Most of Isokoski's lied concerts and opera roles are abroad. Travelling takes a lot of her time, and it strains her more than it used to. When she arrives at a new city, the apartment is very important.
- I like it if I can find an apartment that is clean, neat and rather blank. If there aren't too many memories of past inhabitants, I can get comfortable there. Next, I go for a walk to see the neighbourhood.

Even though Isokoski sometimes has a small elephant from her elephant collection with her on her trips, she doesn't really take the new place over with her own things. The new apartment becomes a home through the kitchen, by making coffee in the morning and cooking.
- Eating alone in a restaurant is really miserable. The small aspects of everyday life feel important and are highlighted when travelling.

It takes time to recover from a trip, and long stretches of work are stressful.
- Many times it feels like I'm dragging myself as my physics are worsening with age. There's often such a long stretch of work without any vacation that the small things in everyday life start to go wrong. And that can often be the last straw, and you get mad...
- But if you are doing well musically, when the music is done on a high level without compromises and there's a lot of practice, that makes the adrenaline and energy return.

Also reading helps on trips. Right now, she is carrying You Get What You Give Up by Tommy Hellsten with her. 


Isokoski regards her ability to be alone one of her most important traits.
- I know colleagues who've had to return home simply because they were too homesick.

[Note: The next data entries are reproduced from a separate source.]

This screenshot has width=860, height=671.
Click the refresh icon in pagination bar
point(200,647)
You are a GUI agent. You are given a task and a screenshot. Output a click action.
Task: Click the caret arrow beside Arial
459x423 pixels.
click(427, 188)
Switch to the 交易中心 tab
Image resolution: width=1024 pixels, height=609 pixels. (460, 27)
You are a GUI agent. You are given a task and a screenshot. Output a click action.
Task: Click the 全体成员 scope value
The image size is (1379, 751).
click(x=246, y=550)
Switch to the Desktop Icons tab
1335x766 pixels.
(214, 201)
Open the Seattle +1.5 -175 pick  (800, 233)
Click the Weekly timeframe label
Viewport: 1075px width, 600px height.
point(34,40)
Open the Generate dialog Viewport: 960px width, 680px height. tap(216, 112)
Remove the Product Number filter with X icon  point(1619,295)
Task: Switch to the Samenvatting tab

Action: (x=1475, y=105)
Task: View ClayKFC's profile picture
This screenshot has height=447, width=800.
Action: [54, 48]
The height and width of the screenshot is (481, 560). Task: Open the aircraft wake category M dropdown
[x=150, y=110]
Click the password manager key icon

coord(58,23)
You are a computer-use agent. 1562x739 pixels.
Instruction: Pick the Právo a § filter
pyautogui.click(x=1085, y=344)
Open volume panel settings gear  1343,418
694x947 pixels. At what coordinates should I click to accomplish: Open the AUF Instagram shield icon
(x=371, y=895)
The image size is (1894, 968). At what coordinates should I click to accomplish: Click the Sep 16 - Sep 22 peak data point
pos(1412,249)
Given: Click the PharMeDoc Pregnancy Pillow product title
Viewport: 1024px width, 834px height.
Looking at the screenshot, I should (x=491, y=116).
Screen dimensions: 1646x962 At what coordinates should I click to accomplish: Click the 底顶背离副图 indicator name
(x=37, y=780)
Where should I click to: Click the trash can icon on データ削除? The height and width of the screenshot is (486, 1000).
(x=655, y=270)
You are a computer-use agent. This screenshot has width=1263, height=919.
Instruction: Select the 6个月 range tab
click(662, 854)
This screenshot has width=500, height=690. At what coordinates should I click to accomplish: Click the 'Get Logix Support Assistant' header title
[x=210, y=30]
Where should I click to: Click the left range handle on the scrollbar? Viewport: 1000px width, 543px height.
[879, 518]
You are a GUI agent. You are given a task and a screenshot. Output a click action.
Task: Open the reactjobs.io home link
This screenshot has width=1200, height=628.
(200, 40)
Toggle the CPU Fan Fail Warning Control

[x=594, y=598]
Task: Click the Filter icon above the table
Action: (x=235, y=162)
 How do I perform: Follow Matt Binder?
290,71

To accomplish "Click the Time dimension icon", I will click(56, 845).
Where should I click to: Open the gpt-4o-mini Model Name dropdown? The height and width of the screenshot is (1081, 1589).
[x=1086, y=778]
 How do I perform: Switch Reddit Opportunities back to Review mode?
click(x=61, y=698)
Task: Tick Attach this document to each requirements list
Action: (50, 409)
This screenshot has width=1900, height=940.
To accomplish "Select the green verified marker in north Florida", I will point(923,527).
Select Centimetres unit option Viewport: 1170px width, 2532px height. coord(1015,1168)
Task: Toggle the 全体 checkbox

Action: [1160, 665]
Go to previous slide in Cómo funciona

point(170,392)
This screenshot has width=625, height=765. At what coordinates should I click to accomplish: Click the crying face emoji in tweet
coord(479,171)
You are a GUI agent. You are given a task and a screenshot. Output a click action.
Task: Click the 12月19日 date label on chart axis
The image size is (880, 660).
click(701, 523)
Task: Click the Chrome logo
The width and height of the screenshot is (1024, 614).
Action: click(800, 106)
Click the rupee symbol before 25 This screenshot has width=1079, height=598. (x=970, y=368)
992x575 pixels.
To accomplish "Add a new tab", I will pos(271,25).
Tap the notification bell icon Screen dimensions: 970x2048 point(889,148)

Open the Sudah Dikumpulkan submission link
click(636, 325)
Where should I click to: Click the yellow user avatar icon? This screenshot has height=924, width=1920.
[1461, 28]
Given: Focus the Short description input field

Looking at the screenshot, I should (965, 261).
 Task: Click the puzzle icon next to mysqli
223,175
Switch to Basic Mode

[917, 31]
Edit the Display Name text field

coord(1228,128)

The singer practices a lot by herself, travels and spends time alone in hotels. Even in performances in the middle of all the applause, the paradox of loneliness is crystallised: will I make it, will I be accepted?

Isokoski has not started a family, she does not have a husband or children. Is Isokoski paying a high price for her career?
- This is just how my life went. I was there in the business school and then six years in Kuopio, and I probably spoiled a few chances there. I guess it's the disadvantage of this profession that I only meet singers. A family with two musicians rarely works out. There are plenty of bad examples. At least one of the partners should be normal.
- I can't say there are less chances now, but different ones. I'm living in hope. And I'm not so naive as to think that a relationship is always ideal and blissful. With this profession, it's easy to tell the good ones from the bad ones. It would be difficult to have a relationship with me, because it would have to work according to my schedule.

But now Isokoski laughs and says that's enough of talking about loneliness. She doesn't want to get flooded by letters, thank you very much! The audiences have been full for the 15 years she has sung, and her lestadian circle of friends has not stranded her either.

Soile Isokoski, whose schedule is defined to the minute, wonders if you could learn to control time. Could you come in terms with time if you didn't think of the past or lament the future, if you'd be the child of the moment right here and now. But that's difficult in practice, the calendar is filled already until 2004 and year 2005 is being planned and filled all the time.
- Time passes and we get older. It annoys me to live according to schedules and the clock. That's what annoys me. But I try to stop the clock and just be when I'm on vacation. How does the saying go again:  the guests come when they come and the house keeps living in its own way.